The Best and Brightest Have Let Us Down

I get very tired very quickly when I hear that we need the best and brightest to become classroom teachers in the United States. For one, it's incredibly insulting because it assumes that the teachers we have now in public schools are somehow subpar, which is not true. Further, it also assumes that the elite students at elite colleges need to swoop down and save education because the best students make the best teachers, right?

Wrong. Oh, so wrong.

Don't misunderstand me: I support all effective teachers across the country who want to make a difference in any type of school, public or private, and who want to educate students. This includes those from Teach for America, the program that began in 1990 at Princeton University and places the best and brightest into urban schools for specified periods of time, usually three years. The program has been criticized for providing a short-term conscience break for smarties who then leave the classroom and make billions as hedge fund managers and tech company start-up junkies. It has also been lauded for enabling the most difficult school districts to staff their classes with committed teachers who knew what they were getting into they signed up for TFA.

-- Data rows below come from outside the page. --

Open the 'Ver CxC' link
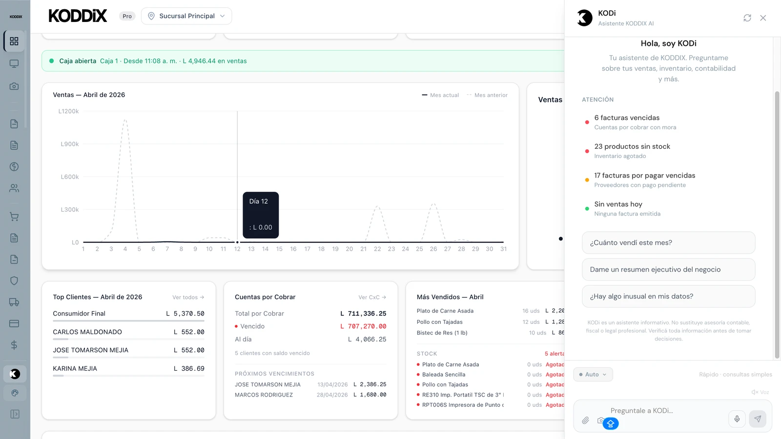The width and height of the screenshot is (781, 439). pyautogui.click(x=372, y=298)
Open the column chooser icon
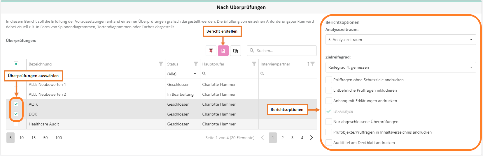Image resolution: width=483 pixels, height=156 pixels. pyautogui.click(x=235, y=51)
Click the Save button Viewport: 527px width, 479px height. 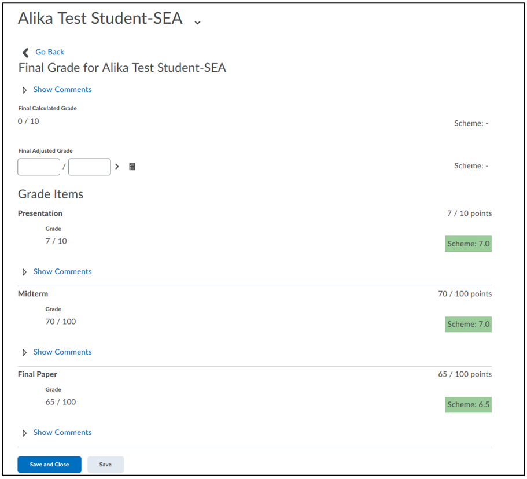click(x=105, y=464)
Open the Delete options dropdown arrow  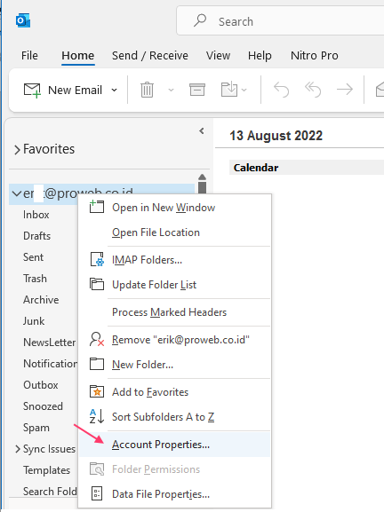tap(171, 90)
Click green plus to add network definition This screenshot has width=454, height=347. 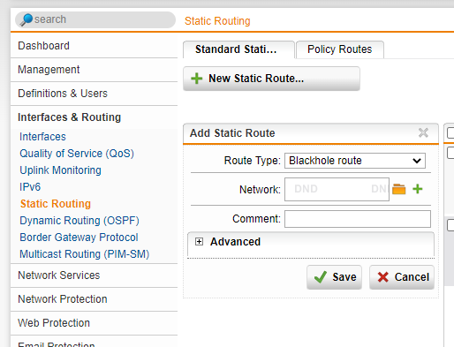tap(418, 189)
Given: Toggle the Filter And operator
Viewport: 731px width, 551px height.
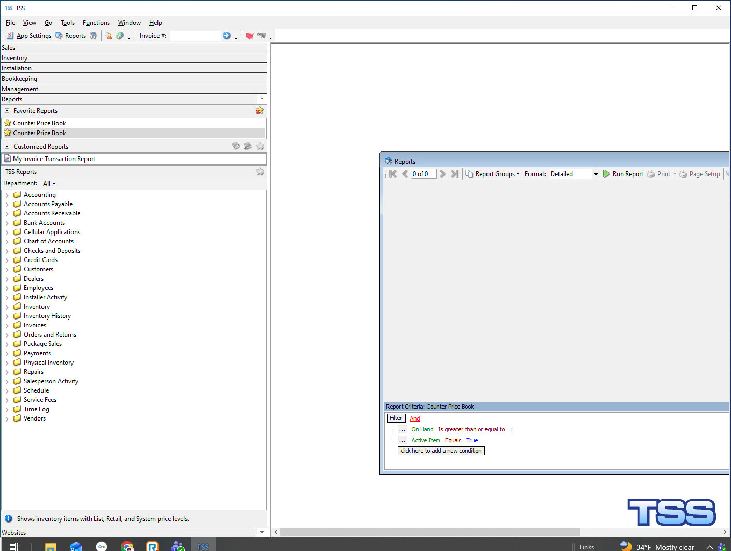Looking at the screenshot, I should pos(415,418).
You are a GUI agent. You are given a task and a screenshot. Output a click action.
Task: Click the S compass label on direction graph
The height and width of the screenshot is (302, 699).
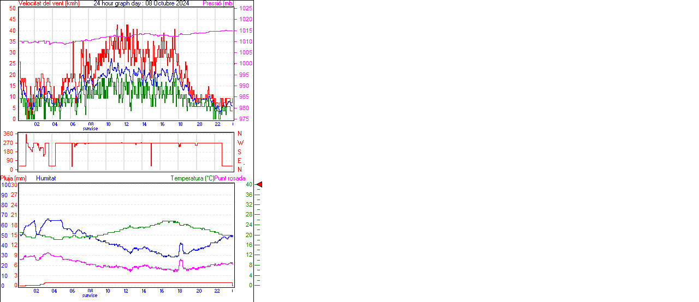(239, 152)
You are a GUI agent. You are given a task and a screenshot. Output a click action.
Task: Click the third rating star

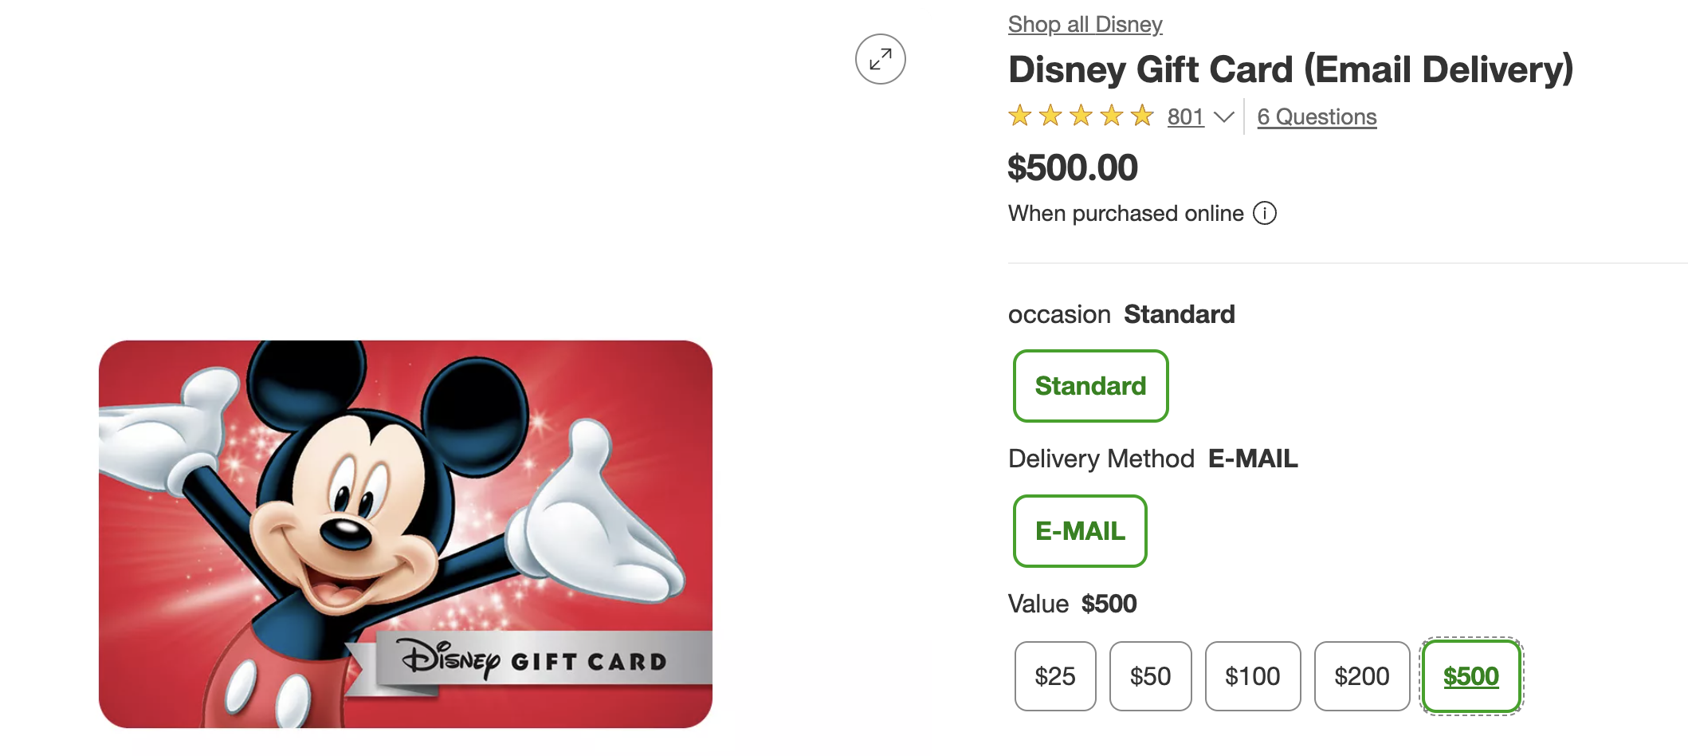(1081, 116)
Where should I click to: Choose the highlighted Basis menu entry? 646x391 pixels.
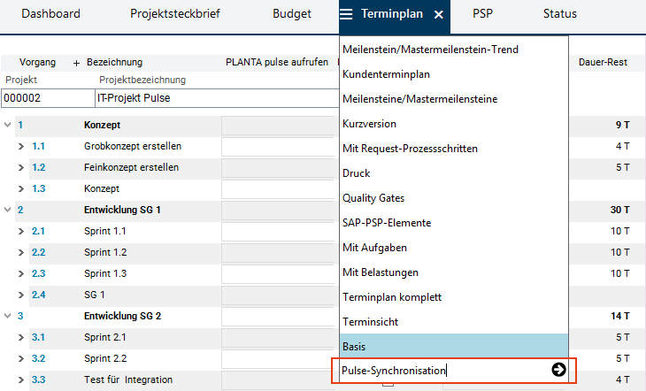coord(354,345)
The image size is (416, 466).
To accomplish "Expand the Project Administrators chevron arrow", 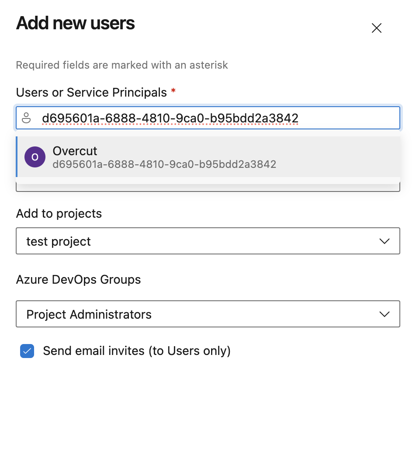I will click(x=385, y=314).
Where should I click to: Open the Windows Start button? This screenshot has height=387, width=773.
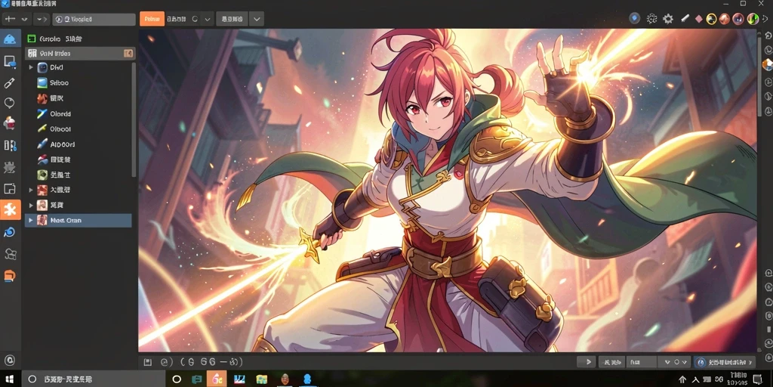click(x=9, y=379)
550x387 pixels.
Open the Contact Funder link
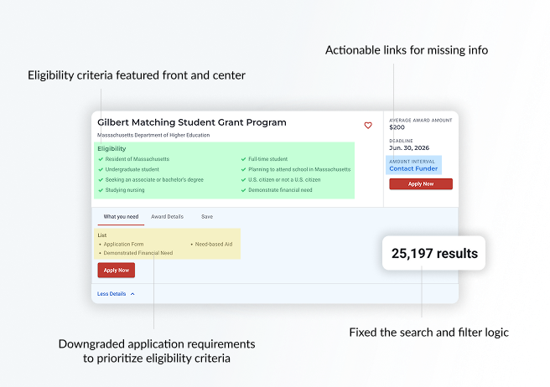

For 15 years, the program grew. For the past two, growth has stopped. That's bad news for the districts that rely on TFA graduates, but it might be the beginning of good news for the rest of public education. Why? Although TFA was founded on a laudable goal, the program was also responsible for pushing some of the worst reforms education has seen in decades. From the article:
Teach for America has sent hundreds of graduates to Capitol Hill, school superintendents’ offices and education reform groups, seeding a movement that has supported testing and standards, teacher evaluations tethered to student test scores, and a weakening of teacher tenure.
It seems that the best and brightest are neither when it comes to new ideas on how to improve education. They, along with the conservative know-nothings who inhabit statehouse governments and education commissionerships, relied on untested data purporting to show a connection between student test scores and teacher effectiveness, and supported ever more Charter schools that take public money away from public schools that have legal mandates to deliver a quality education to all students. Weakening teacher tenure and injecting market competition in the schools round out the final failures on their list as both destroy the culture and ethos that have protected the public schools from unwanted political interference, commercialization and data-mongers of all political stripes.

Ten years from now, those still left in education will look back on this era as not only misguided, but destructive; an era from which it will take a few years to recover and reclaim the ideas that actually work in the classroom. By then, the best and brightest will be back on Wall Street or law school or boardrooms touting their latest ventures and perhaps reflecting on the years they spent in the program. I applaud their efforts as teachers. For many, it will inform the rest of their lives. For others, it allowed them to realize a community service dream in a neglected corner of the country. 
But for their support of ideas that have wreaked havoc in the classroom and resulted in a culture of testing that undermines effective teaching, I will forever rue the day that they joined the reform conversation. I have met far better and far brighter minds who didn't attend elite schools and who have enriched teaching and learning across the United States.